I had a million questions for Melissa Febos, author of The Dry Season.
With the noise of dating and desire turned off, Melissa finally had room to hear herself think. She found pleasure in the little things, like watching old movies in fuzzy socks, building cheese-and-pickle snack plates and dressing for no one but herself.
‘It was like my neglected inner child finally got to take the wheel,’ she said.
One of her most confronting discoveries came when she realized she had spent years having sex she wasn’t actually that into – not out of coercion, but guilt. ‘I felt like if I said no too many times, I was a bad partner. So I just did it. To not be a disappointment.’
Now in a secure, communicative relationship, she and her wife approach sex more deliberately, even taking what she calls ‘pleasure sabbaticals’ to focus on other types of intimacy.
‘It’s not about deprivation. It’s about presence,’ she explained. ‘Sometimes we cuddle naked. Sometimes we just talk. It’s actually more intimate than any sex I had in the past.’
But here’s what really struck me from our chat: most of us don’t actually need to give up sex to get that kind of clarity.
Nope. The real takeaway isn’t to not have sex, it’s to stop using sex (or dating, or chaos) to avoid yourself. Celibacy was the tool Melissa used to break her patterns, but for you or me, that tool might look completely different.
My chat with Melissa didn’t make me want to close up shop on the ol’ love making, but it did make me pause and ask: what’s the thing I keep doing that leaves me drained, distracted and totally disconnected from myself?

Melissa Febos (pictured), now married to a woman, told me she was always either in love, in a crush, or wrapped up in a romantic obsession.
Personally, it’s my god-awful taste in men. I have a highly specific talent for choosing the most emotionally unavailable guy in the room and then diving headfirst into a long, drawn-out situationship with him. So that’s what I’d be giving up for a year. Surely that counts as spiritual growth?

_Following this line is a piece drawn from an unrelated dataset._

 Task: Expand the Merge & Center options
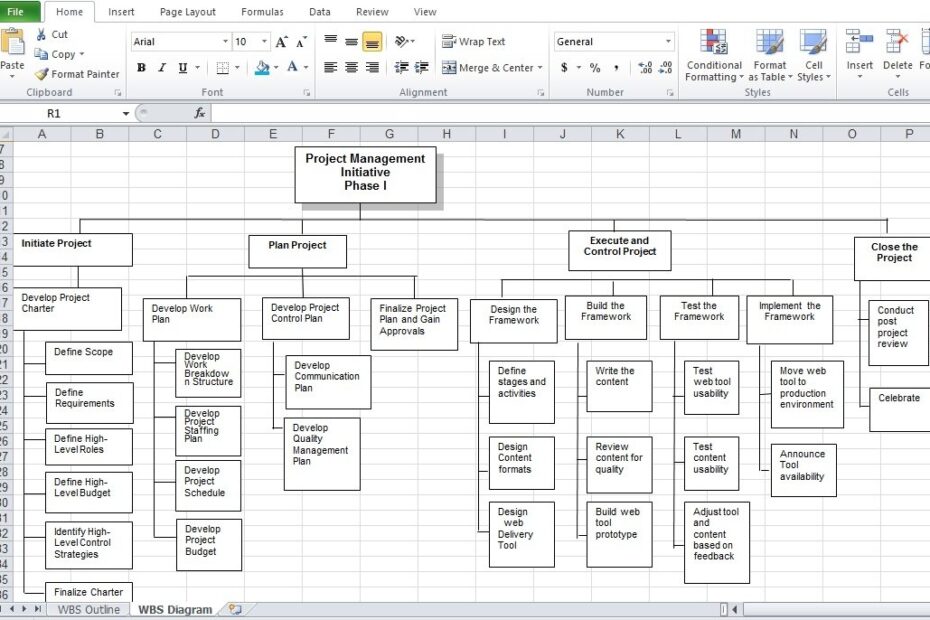[x=542, y=68]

Because let’s be honest, these type of guys always show their red flags early. I’ve just been ignoring them while muttering those ancient, doomed words: ‘I can change him.’ Sigh.
My enlightenment over the past year: No. You can’t.

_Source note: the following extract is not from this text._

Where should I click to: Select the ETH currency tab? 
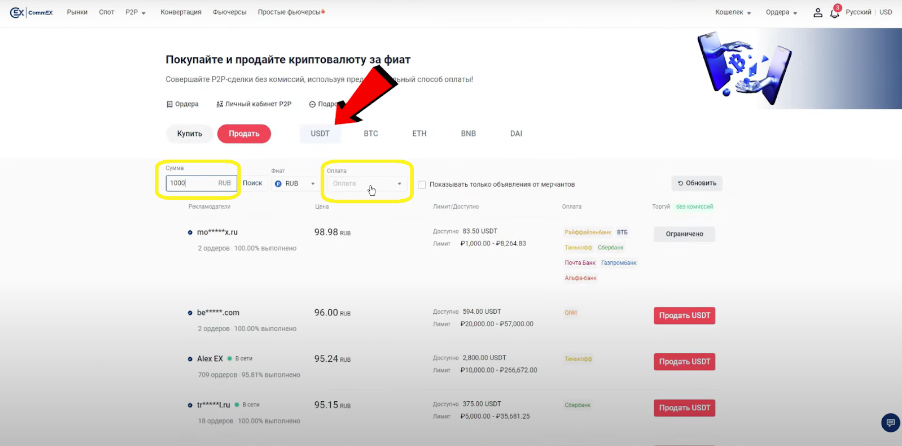click(419, 133)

I didn’t need to give up sex to figure that one out, I just needed to start choosing a different kind of man.
For others, the pattern might be constantly saying yes when they mean no, doom-scrolling their ex’s new girlfriend, or abandoning their own needs the second someone gives them attention. (Also, guilty as charged.)
So no, I’m not giving up sex anytime soon. Let’s not be ridiculous. But I am breaking up with the chaos I keep calling chemistry.
Because maybe it’s not about going celibate, maybe it’s about going conscious. About finally realizing that just because someone gives you butterflies doesn’t mean you need to burn your whole nervous system to the ground chasing them.
Melissa used celibacy to take her power back. For me, however, I’m starting with a simple shift: if a man is emotionally constipated and allergic to commitment, I no longer take that as a challenge. I take it as my cue to leave.
So no more ‘I can fix him.’ No more ignoring the red flags just because he’s tall. Enlightenment doesn’t always come from abstinence. Sometimes, it comes from saying: I’m too grown to keep doing this to myself.
Bring on the orgasms with emotionally intelligent and available men. They’re out there, right?